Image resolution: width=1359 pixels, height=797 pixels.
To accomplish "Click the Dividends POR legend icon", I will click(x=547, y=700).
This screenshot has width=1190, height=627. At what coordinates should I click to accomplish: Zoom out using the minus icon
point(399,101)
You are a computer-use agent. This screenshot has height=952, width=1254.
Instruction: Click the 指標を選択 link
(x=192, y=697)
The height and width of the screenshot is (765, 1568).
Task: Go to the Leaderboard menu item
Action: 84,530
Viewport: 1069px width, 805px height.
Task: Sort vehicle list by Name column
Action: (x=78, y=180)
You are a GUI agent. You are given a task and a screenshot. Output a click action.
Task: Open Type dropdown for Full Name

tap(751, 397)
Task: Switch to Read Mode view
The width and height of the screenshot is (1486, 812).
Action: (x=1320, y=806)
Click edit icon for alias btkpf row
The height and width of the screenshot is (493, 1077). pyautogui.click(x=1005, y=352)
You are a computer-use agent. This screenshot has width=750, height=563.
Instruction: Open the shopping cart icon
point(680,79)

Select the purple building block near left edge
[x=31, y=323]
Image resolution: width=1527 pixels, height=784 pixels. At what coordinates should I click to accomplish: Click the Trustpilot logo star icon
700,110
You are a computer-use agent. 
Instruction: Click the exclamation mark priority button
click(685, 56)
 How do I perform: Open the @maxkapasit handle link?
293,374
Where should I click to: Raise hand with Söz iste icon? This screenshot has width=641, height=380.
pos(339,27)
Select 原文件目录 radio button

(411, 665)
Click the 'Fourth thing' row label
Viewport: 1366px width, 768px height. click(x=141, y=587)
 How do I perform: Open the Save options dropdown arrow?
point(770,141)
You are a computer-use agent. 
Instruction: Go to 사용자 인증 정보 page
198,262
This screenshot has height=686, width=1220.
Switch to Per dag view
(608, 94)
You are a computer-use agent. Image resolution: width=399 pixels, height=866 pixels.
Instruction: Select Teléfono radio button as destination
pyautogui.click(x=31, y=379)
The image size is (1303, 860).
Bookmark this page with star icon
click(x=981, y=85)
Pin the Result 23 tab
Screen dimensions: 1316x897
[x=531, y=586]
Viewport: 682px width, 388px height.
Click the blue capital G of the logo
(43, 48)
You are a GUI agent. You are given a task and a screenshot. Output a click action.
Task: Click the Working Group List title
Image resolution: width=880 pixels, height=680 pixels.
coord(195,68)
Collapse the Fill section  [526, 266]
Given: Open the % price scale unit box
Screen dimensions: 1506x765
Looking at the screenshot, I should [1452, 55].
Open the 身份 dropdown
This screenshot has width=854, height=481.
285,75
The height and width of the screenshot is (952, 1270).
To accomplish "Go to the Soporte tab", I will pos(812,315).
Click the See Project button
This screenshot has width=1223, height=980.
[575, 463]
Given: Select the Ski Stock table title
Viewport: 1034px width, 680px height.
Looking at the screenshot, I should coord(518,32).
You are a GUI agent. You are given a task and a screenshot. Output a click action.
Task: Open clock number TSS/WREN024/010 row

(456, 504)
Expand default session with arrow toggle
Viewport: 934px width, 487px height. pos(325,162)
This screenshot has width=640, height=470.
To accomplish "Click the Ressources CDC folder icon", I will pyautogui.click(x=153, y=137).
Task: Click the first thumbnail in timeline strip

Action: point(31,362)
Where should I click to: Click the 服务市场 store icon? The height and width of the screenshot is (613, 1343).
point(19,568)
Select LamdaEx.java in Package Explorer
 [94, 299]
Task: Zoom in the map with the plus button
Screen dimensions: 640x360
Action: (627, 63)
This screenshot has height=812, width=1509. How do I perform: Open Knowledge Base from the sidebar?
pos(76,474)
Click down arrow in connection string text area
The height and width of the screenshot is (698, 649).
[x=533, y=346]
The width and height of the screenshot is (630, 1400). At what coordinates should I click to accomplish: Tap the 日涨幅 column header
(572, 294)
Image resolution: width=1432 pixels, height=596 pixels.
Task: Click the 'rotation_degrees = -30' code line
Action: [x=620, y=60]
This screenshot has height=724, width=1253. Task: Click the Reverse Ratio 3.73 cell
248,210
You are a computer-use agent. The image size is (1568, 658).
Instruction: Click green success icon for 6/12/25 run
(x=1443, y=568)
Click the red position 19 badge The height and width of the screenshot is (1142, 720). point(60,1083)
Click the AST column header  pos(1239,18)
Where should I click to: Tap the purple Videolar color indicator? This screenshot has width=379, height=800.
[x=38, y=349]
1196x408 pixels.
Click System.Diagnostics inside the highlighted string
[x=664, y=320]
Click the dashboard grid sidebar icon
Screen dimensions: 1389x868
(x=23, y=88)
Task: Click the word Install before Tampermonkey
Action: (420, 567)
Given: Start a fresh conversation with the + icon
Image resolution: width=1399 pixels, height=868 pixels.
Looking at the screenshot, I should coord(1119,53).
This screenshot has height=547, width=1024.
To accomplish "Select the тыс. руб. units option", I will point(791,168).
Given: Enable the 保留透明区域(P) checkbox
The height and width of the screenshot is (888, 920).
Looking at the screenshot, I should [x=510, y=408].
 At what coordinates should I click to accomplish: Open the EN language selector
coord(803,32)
####################
(WORK TO COMPLETE)
Copy out the items above word for word, starting at the line containing "Collapse the Fill" and ending at the line containing "[x=38, y=349]".

(RESULT OF THIS TASK)
Collapse the Fill section  [526, 266]
Given: Open the % price scale unit box
Screen dimensions: 1506x765
Looking at the screenshot, I should [1452, 55].
Open the 身份 dropdown
This screenshot has width=854, height=481.
285,75
The height and width of the screenshot is (952, 1270).
To accomplish "Go to the Soporte tab", I will pos(812,315).
Click the See Project button
This screenshot has width=1223, height=980.
[575, 463]
Given: Select the Ski Stock table title
Viewport: 1034px width, 680px height.
Looking at the screenshot, I should coord(518,32).
You are a GUI agent. You are given a task and a screenshot. Output a click action.
Task: Open clock number TSS/WREN024/010 row

(456, 504)
Expand default session with arrow toggle
Viewport: 934px width, 487px height. pos(325,162)
This screenshot has width=640, height=470.
To accomplish "Click the Ressources CDC folder icon", I will pyautogui.click(x=153, y=137).
Task: Click the first thumbnail in timeline strip

Action: point(31,362)
Where should I click to: Click the 服务市场 store icon? The height and width of the screenshot is (613, 1343).
point(19,568)
Select LamdaEx.java in Package Explorer
 [94, 299]
Task: Zoom in the map with the plus button
Screen dimensions: 640x360
Action: (627, 63)
This screenshot has height=812, width=1509. How do I perform: Open Knowledge Base from the sidebar?
pos(76,474)
Click down arrow in connection string text area
The height and width of the screenshot is (698, 649).
[x=533, y=346]
The width and height of the screenshot is (630, 1400). At what coordinates should I click to accomplish: Tap the 日涨幅 column header
(572, 294)
Image resolution: width=1432 pixels, height=596 pixels.
Task: Click the 'rotation_degrees = -30' code line
Action: [x=620, y=60]
This screenshot has height=724, width=1253. Task: Click the Reverse Ratio 3.73 cell
248,210
You are a computer-use agent. The image size is (1568, 658).
Instruction: Click green success icon for 6/12/25 run
(x=1443, y=568)
Click the red position 19 badge The height and width of the screenshot is (1142, 720). point(60,1083)
Click the AST column header  pos(1239,18)
Where should I click to: Tap the purple Videolar color indicator? This screenshot has width=379, height=800.
[x=38, y=349]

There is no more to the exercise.